Work order
Copy out everything in the guitar speaker cabinet passage from "As guitar speakers" down to "be a disaster.", switching "thunderous" to "booming".

Document extract
#####
As guitar speakers are different, so their cabinets are different to hi-fi or PA cabinets. Deep, thunderous bass is not required (the low E of a standard-tuned lead guitar is 82Hz). High frequency reproduction is a positive disadvantage, allowing unpleasant harmonics and electronic noise to be heard. Distortion-free sound would be a disaster.
TWO ELEMENTS, A DRIVE AND A BOX
The box design is acoustically less critical than that for hi-fi or PA systems, but proper construction is essential. The cabinets should be solidly built to ensure no joint vibration (unpleasant buzzing), and be of adequate strength to withstand hard use. Remember that guitar speakers are quite heavy and amplifiers that sit on top of guitar cabs are even heavier. Internal bracing is generally not required, but battens inside the joints are good if your woodwork skills do not extend to complex corner joints, and a central bracing post can be advantageous in a 4x12.
Most quality cabs use 15-18mm plywood for the main cabinet, with MDF for the baffle (the part where the speaker(s) are mounted), but they can be constructed of any material. Many budget cabs are made of chipboard (cheap, but poor in terms of strength, ruggedness and sound) or MDF (easy to machine, but heavy and dead). Maple, mahogany and walnut are often used for high quality cabinets.
The important characteristics of the cabinet material are strength, sound and ease of use. Lively resonant materials, such as plywood or real woods, vibrate in sympathy with the speaker and enhance the sound, but should be at least 13mm / 0.5" thick, or they will unduly colour the sound. Most woods or wood composites will be strong enough at this thickness. When considering price, you should also consider cabinet finish. Cabinets can be painted or stained, or covered with a vinyl or carpet finish. Real woods finished with a stain can be very exclusive and expensive looking!
Generally, open back or sealed boxes should be used.Open back gives a looser low end with less depth, and 'figure 8' directivity (sound field looks like an 8 when looked down on from above the cab). Sealed boxes give tight, deeper low end but are more directional, giving less spread of sound. Vented / tuned / ported / reflex boxes do not generally offer an advantage to lead guitar speaker operation. If such a loading is required. it is recommended that the alignment should be chosen with care as inappropriate reflex designs can cause speaker damage. The box size is not critical. The baffle size is more important in open back boxes (larger = more low/mid presence), and for closed back boxes larger volume means deeper but looser bass. Do not use internal acoustic wadding, it is inappropriate for guitar cabs, reducing sparkle and life.
#####
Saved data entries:
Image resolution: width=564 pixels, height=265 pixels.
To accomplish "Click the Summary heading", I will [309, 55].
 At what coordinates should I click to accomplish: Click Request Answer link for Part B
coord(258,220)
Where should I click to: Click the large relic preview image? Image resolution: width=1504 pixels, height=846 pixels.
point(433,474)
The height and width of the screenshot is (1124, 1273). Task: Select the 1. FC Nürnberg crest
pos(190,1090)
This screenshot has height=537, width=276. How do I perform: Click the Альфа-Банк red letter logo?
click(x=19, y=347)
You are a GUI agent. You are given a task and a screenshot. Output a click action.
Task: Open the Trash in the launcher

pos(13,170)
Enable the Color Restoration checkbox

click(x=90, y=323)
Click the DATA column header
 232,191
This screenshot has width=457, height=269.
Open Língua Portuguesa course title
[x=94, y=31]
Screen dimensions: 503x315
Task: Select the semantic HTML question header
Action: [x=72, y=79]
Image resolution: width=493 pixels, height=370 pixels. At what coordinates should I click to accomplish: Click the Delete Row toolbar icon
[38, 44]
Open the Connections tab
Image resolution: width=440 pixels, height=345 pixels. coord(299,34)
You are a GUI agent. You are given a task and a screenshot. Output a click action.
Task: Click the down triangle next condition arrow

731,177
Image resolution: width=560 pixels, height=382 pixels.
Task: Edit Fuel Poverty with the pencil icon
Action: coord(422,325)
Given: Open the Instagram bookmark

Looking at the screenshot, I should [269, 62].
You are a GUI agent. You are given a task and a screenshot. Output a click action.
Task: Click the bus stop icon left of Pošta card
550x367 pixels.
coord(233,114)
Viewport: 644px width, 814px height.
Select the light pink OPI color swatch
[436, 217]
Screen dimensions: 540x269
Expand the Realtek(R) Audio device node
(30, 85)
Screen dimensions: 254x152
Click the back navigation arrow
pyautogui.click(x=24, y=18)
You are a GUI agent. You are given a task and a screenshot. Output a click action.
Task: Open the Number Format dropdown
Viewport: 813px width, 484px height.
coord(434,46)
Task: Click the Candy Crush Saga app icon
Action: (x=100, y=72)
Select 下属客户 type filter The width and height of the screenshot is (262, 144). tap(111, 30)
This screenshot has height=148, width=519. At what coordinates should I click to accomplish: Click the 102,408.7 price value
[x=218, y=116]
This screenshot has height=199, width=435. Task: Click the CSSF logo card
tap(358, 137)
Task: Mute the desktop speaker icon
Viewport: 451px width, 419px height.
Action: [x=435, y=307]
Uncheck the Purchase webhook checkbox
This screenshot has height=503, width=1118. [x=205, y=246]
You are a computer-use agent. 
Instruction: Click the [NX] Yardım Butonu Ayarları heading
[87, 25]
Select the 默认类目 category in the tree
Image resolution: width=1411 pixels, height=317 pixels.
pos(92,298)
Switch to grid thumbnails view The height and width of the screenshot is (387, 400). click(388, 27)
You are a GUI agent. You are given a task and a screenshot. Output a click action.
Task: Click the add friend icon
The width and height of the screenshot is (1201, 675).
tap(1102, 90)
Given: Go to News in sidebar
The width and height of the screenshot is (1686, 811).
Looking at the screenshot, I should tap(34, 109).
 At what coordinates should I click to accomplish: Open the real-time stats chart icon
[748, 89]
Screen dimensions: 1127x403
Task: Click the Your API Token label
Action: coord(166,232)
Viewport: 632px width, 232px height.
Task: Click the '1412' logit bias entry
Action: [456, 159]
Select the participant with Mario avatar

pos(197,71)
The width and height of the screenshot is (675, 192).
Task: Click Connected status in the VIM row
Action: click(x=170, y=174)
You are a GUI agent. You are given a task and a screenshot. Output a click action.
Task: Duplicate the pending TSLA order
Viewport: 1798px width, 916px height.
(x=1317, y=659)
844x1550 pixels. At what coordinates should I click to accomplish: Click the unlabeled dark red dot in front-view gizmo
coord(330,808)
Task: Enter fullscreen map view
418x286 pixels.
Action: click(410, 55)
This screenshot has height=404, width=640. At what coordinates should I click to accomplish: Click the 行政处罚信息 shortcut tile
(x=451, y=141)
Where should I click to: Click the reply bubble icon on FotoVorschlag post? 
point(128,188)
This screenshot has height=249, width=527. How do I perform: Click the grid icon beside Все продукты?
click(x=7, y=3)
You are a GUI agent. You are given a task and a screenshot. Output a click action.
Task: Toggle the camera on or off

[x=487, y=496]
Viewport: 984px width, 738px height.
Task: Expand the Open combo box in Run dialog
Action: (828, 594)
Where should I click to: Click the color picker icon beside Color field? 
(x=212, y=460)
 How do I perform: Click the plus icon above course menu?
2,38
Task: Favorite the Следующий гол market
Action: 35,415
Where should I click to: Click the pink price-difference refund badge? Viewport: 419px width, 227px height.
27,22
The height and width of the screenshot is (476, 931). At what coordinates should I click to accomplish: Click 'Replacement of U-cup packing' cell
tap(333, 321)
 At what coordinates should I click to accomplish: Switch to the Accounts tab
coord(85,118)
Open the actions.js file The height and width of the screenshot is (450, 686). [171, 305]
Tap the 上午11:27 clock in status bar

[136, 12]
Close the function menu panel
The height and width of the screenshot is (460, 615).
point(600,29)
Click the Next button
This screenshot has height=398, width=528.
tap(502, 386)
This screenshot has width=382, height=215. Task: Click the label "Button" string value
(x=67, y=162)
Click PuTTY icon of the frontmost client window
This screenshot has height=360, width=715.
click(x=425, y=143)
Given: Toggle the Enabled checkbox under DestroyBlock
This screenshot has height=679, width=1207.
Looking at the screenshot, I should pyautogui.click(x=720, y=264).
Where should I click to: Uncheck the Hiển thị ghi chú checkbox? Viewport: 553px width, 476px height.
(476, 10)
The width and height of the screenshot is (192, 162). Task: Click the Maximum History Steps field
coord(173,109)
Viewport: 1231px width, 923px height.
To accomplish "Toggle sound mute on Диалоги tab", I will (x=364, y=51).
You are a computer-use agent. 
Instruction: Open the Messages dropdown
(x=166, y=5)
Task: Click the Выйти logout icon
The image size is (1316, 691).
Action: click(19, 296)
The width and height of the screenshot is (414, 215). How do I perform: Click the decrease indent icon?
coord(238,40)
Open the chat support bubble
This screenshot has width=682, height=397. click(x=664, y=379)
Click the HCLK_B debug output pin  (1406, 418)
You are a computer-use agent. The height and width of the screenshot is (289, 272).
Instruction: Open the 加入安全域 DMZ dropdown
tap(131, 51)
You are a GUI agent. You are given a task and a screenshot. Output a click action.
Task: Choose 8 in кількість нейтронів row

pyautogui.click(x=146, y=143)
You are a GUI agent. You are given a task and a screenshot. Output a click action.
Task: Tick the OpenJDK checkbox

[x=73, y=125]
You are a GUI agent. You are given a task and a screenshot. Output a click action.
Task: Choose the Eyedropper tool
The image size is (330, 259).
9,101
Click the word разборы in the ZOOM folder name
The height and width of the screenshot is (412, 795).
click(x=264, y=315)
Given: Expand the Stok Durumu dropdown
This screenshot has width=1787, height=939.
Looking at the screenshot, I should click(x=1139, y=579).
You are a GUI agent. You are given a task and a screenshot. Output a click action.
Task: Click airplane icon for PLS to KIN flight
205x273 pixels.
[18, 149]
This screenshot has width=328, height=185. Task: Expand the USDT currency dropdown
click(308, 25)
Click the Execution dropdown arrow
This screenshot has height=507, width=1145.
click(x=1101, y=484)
#####
Task answer
As guitar speakers are different, so their cabinets are different to hi-fi or PA cabinets. Deep, booming bass is not required (the low E of a standard-tuned lead guitar is 82Hz). High frequency reproduction is a positive disadvantage, allowing unpleasant harmonics and electronic noise to be heard. Distortion-free sound would be a disaster.